5. Il résulte de l'instruction que M. E... F..., qui est élève du Greta d'Armorique dont l'établissement support est le lycée de Morlaix, effectuait un stage d'application en entreprise au sein de la société AB Consultant, implantée à l'aérodrome de Cerny situé à la Ferté-Alais (91), dans le cadre d'une convention signée les 5 et 17 octobre 2006. Le 6 avril 2007, alors qu'il était au volant d'un véhicule tractant une plateforme supportant un hélicoptère de type Alouette II et réalisait une marche arrière, il heurta un ou deux hélicoptères au sol de type Bell (47 et 206).

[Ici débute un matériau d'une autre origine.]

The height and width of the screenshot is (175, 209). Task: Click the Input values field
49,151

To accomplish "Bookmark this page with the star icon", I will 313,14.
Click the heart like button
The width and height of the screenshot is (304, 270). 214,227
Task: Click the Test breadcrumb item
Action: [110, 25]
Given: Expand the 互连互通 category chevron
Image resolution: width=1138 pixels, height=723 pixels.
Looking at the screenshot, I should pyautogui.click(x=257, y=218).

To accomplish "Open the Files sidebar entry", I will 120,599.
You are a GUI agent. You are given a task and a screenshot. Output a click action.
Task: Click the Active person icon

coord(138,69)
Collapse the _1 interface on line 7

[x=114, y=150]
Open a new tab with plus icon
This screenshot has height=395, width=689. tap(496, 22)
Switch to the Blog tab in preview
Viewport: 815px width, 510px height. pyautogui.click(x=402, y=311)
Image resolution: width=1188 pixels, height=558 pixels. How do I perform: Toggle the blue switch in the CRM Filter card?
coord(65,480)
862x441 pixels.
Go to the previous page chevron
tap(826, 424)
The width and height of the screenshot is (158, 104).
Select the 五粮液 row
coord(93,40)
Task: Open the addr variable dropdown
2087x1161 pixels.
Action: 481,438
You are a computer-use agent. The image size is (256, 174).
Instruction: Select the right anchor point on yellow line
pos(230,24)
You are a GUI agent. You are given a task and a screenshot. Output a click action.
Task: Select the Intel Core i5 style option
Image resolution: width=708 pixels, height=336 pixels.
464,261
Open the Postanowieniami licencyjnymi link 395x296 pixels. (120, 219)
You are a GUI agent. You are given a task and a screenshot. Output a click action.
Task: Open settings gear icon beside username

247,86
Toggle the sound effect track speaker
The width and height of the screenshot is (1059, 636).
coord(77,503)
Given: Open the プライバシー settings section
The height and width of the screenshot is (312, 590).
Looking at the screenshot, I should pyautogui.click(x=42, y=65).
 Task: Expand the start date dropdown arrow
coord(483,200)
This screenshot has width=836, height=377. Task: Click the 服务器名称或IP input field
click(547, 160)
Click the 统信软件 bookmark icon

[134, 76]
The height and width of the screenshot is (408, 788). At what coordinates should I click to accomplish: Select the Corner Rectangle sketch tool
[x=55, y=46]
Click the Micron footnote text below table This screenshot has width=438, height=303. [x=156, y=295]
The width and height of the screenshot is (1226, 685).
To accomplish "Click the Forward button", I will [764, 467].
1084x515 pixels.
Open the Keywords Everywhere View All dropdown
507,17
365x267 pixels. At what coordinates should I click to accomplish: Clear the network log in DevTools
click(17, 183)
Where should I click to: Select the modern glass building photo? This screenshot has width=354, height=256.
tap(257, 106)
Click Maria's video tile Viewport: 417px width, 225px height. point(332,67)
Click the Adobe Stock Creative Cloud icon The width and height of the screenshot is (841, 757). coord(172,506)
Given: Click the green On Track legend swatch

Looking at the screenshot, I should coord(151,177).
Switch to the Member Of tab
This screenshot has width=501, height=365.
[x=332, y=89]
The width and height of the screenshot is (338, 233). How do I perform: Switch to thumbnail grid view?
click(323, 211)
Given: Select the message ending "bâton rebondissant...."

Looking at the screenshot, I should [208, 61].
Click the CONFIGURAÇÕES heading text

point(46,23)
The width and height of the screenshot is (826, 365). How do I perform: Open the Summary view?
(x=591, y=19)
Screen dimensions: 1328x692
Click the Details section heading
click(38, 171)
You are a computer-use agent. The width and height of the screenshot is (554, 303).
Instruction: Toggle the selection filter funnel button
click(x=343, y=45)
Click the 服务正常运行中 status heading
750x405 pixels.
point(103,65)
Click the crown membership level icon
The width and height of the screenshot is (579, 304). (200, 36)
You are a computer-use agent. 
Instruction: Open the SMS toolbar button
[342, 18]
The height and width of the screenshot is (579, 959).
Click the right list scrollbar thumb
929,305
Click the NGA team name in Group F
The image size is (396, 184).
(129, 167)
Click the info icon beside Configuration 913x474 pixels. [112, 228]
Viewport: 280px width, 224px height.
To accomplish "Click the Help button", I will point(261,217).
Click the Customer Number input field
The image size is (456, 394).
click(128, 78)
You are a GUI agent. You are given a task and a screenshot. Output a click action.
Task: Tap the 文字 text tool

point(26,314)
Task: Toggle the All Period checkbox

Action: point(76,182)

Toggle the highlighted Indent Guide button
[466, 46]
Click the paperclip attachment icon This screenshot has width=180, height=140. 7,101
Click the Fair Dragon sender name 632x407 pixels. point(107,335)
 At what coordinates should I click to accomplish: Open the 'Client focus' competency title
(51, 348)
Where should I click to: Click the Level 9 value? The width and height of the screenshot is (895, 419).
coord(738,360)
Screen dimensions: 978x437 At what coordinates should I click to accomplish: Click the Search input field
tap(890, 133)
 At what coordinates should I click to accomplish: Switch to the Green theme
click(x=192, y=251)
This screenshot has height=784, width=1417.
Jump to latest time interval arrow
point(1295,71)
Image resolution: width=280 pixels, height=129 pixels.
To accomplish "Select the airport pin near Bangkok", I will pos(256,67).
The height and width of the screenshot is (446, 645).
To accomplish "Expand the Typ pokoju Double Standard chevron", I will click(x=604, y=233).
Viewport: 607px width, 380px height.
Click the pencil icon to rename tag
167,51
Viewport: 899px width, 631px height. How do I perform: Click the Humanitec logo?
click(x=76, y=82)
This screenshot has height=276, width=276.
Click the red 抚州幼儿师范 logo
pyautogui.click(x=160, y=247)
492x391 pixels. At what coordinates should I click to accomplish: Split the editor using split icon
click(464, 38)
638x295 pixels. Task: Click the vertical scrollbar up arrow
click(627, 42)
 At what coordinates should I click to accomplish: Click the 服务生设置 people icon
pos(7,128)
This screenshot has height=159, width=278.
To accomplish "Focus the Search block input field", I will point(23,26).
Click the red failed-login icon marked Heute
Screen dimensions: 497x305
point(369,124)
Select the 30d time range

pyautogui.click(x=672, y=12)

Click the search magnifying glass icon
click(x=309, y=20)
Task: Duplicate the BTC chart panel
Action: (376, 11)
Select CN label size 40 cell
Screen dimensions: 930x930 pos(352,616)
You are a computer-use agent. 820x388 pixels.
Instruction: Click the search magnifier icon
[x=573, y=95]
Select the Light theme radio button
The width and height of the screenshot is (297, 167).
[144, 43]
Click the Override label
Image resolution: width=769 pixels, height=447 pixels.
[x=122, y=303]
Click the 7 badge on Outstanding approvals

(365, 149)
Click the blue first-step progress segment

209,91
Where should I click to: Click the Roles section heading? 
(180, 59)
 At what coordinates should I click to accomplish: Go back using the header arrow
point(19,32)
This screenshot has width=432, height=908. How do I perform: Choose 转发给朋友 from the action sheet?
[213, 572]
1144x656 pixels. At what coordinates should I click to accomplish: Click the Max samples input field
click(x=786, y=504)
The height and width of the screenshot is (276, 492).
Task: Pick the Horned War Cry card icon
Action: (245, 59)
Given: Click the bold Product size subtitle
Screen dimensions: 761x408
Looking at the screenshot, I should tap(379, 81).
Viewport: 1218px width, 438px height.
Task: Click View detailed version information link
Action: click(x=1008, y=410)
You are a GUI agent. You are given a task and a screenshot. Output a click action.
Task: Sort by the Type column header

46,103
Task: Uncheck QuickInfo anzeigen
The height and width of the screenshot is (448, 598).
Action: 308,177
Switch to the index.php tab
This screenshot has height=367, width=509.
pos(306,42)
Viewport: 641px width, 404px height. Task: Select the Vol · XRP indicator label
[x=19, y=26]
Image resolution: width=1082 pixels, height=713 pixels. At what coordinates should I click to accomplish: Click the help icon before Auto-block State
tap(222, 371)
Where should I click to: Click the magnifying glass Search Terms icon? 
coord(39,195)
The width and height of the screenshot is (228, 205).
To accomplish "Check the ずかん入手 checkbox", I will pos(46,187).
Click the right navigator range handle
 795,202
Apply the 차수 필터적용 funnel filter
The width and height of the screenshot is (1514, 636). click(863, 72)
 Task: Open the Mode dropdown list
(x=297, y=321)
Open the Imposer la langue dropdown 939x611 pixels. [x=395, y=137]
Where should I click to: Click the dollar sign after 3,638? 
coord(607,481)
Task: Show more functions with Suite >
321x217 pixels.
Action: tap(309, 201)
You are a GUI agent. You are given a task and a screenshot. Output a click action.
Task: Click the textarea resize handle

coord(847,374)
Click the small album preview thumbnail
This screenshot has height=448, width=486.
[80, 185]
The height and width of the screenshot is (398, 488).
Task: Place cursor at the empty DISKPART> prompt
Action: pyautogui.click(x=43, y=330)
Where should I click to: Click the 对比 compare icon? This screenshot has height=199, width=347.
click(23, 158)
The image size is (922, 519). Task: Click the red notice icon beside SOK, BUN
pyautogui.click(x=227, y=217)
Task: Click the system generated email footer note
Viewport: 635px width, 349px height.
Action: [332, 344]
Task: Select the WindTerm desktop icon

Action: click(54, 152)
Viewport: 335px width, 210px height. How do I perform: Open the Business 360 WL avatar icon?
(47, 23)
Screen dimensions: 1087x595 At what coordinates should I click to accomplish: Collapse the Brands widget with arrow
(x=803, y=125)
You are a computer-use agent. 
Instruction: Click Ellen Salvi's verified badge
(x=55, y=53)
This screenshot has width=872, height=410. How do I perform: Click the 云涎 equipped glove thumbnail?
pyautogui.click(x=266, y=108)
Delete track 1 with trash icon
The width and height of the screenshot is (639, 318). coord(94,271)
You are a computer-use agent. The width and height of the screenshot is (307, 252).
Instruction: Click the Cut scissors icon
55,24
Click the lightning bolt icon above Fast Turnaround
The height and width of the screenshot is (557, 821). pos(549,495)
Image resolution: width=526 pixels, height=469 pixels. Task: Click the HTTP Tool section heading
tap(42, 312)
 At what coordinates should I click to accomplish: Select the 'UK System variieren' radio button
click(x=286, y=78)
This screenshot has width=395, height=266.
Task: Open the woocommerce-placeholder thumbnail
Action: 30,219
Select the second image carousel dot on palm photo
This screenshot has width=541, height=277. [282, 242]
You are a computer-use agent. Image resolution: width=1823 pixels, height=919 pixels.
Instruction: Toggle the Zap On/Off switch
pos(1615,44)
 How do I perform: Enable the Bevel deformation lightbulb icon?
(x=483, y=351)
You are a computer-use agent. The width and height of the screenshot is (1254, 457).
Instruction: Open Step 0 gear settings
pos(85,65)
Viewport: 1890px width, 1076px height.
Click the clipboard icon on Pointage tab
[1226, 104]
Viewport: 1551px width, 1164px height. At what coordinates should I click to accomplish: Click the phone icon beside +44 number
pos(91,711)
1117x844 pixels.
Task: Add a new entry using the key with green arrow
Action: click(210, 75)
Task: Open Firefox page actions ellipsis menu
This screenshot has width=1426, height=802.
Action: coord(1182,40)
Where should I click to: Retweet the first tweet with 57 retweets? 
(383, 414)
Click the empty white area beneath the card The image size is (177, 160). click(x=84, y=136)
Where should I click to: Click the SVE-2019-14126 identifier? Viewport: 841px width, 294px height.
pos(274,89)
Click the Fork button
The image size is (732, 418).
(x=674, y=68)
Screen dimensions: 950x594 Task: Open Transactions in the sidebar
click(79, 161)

6. En premier lieu, le stagiaire, M. F..., s'il est resté durant son stage d'application en milieu professionnel sous statut scolaire et sous l'autorité et la responsabilité du chef d'établissement de formation, en l'occurrence le lycée de Morlaix, établissement support du Greta d'Armorique, où il préparait un baccalauréat professionnel Aéronautique, ce stagiaire pouvait procéder à des manoeuvres ou manipulations sur les machines, produits ou appareils de production. Dans ces conditions, il n'était pas placé sous la surveillance des membres de l'enseignement public au sens de l'article L. 911-4 du code de l'éducation, en vertu duquel, dans sa rédaction applicable, dans tous les cas où la responsabilité de ces membres se trouve engagée à la suite ou à l'occasion d'un fait dommageable commis, soit par les élèves ou les étudiants qui leur sont confiés à raison de leurs fonctions, soit au détriment de ces élèves ou de ces étudiants dans les mêmes conditions, la responsabilité de l'Etat est substituée à celle desdits membres de l'enseignement qui ne peuvent jamais être mis en cause devant les tribunaux civils par la victime ou ses représentants. Par suite, ainsi que le demande le ministre de l'éducation nationale et de la jeunesse, l'Etat doit, en tout état de cause, être mis hors de cause.

7. En deuxième lieu, si les requérants soutiennent que le stagiaire, M. E... F..., a commis une faute d'imprudence, la loi n° 57-1424 du 31 décembre 1957 susvisée interdit à Cour, à l'instar de toute juridiction administrative, de statuer sur toute action en responsabilité tendant à la réparation des dommages causés par un véhicule. En outre, par un jugement en date du 8 novembre 2019, devenu définitif, versé à l'instance, le Tribunal de grande instance d'Evry a rejeté les conclusions présentées par M. C..., la société France Copter et la société AB Consultant tendant à la mise en cause de la responsabilité extracontractuelle tant de M. F..., stagiaire, que du lycée de Morlaix, aux droits duquel vient le lycée Yves-Thépot de Quimper, à raison des faits survenus le 6 avril 2007. Ainsi, la juridiction judiciaire n'a pas retenu la responsabilité quasi-délictuelle de M. F... ni celle du lycée Yves-Thépot.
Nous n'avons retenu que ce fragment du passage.